Directives:
[1] Echo the portion of the Scamper post starting at "Okay, I'm finally" and ending at "fixes that.".
[2] From the Scamper post, list every method name written with a leading # sign.

[FIX] Scamper content type handling

Lex Spoon lex at cc.gatech.edu
Sun Nov 7 14:03:18 UTC 1999


"John Duncan" <jddst19+ at pitt.edu> wrote:
> 
> > > > 'text/html; charset=iso-8859-1'
>                   ^^^^^^^^^^^^^^^^^^
> 
> is an example of some sort of annotation, perhaps introduced in a more
> recent version of MIME or HTTP.  What I expect is that the header
> processor in HTTPSocket currently treats this line as always an 'x/x'
> string, though I can imagine many other things going in there:
> 'text/html; charset=iso-8859-1; language=en-us' etc. So, if I'm right,
> then MimeDocument should keep a dictionary or list of annotations and
> HTTPSocket has to be changed to use it. That's more than one fix, and
> Scamper currently isn't very smart, so it's good enough to just filter
> out the rest of it in the content string. Plus, it'll fit into the
> 640k of memory we set aside for applications. :)


Okay, I'm finally in front of a Squeak image and can check this out.  In
fact, the #getDocument:... and #postDocument:... methods were reporting
back the raw Content-Type header, instead of using the provided
#contentType method which will clean it up.  Here's a changeset that
fixes that.

Dataset extract:
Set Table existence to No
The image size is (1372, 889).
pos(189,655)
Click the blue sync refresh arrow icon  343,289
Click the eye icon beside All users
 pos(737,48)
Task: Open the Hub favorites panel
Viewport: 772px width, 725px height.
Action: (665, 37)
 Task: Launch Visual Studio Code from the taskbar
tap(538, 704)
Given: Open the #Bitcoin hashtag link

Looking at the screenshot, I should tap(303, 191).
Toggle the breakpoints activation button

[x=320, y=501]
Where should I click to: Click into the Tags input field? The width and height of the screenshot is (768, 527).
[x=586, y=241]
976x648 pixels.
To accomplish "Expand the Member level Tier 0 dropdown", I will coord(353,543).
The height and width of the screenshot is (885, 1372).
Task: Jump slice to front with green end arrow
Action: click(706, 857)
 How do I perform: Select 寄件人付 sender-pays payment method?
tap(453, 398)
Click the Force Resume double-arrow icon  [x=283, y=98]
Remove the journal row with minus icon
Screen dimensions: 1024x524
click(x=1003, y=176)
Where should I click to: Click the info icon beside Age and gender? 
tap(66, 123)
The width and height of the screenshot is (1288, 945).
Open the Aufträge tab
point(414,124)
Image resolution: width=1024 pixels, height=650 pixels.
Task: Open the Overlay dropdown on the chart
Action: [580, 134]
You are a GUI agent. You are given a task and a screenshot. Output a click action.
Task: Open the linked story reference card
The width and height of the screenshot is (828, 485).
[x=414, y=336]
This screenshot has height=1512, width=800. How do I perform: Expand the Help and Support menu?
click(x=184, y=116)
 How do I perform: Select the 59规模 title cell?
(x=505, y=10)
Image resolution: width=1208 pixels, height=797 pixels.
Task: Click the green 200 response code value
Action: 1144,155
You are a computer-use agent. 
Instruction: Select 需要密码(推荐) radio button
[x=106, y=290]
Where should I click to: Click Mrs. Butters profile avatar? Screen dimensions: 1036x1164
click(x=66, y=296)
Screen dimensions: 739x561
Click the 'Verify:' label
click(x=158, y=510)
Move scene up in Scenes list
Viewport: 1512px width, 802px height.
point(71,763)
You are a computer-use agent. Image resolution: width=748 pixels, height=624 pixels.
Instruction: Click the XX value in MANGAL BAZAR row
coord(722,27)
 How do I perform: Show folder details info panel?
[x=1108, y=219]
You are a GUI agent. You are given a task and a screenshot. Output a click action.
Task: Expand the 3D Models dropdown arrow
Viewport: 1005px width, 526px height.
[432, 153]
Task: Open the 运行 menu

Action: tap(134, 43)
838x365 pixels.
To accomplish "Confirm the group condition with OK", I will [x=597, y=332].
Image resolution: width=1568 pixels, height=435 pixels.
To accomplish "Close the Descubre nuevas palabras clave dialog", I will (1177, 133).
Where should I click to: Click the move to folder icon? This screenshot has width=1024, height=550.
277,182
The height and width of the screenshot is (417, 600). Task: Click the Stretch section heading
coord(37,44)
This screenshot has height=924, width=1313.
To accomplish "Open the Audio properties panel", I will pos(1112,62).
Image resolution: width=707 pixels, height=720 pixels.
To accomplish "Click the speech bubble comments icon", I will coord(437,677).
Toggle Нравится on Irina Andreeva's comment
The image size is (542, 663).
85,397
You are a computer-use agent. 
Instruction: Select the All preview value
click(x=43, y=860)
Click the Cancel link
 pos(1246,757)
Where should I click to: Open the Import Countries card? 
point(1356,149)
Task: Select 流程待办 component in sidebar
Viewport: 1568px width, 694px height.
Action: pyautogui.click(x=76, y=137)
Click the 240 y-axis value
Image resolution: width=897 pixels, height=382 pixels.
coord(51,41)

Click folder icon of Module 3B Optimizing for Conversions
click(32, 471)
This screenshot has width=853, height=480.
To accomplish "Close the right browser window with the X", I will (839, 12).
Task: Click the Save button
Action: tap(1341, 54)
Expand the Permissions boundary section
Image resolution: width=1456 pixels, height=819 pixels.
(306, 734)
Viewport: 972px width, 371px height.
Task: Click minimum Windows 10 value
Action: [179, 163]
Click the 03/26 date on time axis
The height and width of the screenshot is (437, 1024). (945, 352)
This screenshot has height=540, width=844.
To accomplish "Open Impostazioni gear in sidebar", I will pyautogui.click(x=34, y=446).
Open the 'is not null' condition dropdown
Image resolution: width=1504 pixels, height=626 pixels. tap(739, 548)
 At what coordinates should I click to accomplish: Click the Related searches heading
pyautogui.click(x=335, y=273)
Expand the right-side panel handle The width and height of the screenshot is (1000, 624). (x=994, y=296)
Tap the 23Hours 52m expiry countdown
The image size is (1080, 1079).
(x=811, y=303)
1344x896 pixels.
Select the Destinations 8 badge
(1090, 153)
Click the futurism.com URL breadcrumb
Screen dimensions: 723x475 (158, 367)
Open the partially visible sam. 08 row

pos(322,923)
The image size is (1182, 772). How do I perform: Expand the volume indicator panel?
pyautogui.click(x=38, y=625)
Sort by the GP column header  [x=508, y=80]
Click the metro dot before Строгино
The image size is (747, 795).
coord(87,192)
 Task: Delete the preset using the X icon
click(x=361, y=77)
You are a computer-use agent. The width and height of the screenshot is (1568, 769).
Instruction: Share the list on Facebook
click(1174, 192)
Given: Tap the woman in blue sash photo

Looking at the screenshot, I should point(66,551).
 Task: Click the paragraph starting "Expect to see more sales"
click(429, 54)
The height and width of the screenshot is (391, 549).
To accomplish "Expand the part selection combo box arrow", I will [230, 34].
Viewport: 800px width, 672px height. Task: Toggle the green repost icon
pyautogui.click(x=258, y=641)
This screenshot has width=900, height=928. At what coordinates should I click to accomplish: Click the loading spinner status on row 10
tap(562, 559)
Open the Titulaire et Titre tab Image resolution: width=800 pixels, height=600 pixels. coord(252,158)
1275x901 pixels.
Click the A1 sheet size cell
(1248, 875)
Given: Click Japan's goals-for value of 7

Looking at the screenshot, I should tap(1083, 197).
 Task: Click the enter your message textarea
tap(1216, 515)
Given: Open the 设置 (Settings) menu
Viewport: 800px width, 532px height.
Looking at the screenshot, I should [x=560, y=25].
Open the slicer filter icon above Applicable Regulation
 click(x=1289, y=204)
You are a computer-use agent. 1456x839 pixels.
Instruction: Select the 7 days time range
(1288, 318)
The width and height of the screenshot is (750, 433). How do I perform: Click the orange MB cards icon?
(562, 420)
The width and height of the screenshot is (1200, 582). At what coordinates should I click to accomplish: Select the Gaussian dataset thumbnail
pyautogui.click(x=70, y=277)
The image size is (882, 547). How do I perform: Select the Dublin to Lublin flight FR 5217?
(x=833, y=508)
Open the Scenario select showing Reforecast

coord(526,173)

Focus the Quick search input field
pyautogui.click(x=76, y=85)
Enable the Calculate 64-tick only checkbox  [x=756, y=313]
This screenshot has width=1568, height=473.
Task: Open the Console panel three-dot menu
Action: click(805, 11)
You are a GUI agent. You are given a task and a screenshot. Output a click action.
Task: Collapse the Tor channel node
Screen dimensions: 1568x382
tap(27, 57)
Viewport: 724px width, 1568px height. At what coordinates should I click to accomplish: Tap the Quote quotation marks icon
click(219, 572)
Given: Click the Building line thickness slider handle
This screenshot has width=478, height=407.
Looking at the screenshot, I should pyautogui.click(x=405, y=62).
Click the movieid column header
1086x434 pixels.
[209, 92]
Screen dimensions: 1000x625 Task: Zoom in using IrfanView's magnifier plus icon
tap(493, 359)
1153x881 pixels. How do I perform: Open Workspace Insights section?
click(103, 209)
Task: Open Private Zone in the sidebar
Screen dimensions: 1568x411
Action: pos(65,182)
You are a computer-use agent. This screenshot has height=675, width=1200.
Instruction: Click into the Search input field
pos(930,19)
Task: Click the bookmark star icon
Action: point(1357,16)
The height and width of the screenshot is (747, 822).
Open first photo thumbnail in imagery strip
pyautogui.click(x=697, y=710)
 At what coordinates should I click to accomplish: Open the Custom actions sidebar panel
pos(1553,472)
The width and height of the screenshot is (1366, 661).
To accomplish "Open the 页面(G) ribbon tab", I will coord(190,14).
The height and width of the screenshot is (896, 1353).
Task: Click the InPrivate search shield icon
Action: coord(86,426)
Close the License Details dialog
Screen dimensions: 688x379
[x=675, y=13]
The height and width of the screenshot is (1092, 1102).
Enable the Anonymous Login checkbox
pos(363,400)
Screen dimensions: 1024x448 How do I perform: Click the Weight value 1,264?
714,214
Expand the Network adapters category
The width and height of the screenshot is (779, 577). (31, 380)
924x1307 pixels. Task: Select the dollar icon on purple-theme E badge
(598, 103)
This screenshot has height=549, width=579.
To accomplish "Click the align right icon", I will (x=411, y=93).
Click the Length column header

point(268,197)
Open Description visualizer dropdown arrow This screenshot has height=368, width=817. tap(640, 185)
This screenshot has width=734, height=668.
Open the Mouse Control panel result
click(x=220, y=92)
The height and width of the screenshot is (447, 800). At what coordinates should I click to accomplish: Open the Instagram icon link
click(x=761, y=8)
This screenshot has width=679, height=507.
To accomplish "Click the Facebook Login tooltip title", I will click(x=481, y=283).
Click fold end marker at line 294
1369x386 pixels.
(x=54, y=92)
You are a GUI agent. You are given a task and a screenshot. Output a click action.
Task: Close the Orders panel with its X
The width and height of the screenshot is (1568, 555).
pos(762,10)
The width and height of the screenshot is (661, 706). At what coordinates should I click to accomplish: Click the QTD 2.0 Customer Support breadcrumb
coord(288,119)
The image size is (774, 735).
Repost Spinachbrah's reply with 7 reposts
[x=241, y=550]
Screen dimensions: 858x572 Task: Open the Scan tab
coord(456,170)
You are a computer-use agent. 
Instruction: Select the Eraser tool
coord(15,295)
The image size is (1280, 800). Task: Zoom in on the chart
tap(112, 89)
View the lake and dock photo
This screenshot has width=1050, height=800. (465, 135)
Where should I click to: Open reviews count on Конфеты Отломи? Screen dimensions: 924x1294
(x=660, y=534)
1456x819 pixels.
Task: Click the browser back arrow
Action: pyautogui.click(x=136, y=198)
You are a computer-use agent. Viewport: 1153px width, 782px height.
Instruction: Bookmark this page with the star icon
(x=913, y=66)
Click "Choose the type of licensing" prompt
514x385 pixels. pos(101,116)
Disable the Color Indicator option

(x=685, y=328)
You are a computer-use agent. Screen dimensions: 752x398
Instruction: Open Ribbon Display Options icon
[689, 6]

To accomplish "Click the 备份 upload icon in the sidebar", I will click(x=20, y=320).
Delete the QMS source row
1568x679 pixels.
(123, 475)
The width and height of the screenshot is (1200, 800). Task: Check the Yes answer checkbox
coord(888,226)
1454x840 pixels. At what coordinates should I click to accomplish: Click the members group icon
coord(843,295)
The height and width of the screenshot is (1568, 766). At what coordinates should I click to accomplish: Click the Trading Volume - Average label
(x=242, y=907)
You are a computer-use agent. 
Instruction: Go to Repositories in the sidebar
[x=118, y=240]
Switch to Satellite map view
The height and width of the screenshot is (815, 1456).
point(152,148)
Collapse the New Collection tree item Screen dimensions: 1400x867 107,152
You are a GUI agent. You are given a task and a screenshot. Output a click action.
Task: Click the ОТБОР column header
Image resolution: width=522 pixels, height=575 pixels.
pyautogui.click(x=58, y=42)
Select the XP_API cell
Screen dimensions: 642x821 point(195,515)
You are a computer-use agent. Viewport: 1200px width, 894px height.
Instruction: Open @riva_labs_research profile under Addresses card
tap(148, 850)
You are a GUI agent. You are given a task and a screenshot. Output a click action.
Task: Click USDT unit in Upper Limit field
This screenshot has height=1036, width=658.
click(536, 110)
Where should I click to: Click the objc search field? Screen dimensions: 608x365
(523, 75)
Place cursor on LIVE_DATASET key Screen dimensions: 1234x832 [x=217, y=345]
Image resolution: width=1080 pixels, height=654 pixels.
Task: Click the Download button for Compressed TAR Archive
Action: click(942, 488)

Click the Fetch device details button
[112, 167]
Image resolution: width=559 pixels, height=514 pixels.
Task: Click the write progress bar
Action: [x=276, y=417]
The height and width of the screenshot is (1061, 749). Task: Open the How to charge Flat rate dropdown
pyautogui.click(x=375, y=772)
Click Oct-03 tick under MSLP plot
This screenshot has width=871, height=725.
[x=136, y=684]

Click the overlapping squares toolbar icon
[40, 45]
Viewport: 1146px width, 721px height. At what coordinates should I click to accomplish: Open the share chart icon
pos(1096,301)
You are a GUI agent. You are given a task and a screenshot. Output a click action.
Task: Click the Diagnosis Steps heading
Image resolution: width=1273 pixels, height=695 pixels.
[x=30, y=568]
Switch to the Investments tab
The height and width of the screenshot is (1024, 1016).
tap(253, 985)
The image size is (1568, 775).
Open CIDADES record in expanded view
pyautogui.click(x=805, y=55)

Results:
[1]
Okay, I'm finally in front of a Squeak image and can check this out.  In
fact, the #getDocument:... and #postDocument:... methods were reporting
back the raw Content-Type header, instead of using the provided
#contentType method which will clean it up.  Here's a changeset that
fixes that.

[2]
#getDocument:...
#postDocument:...
#contentType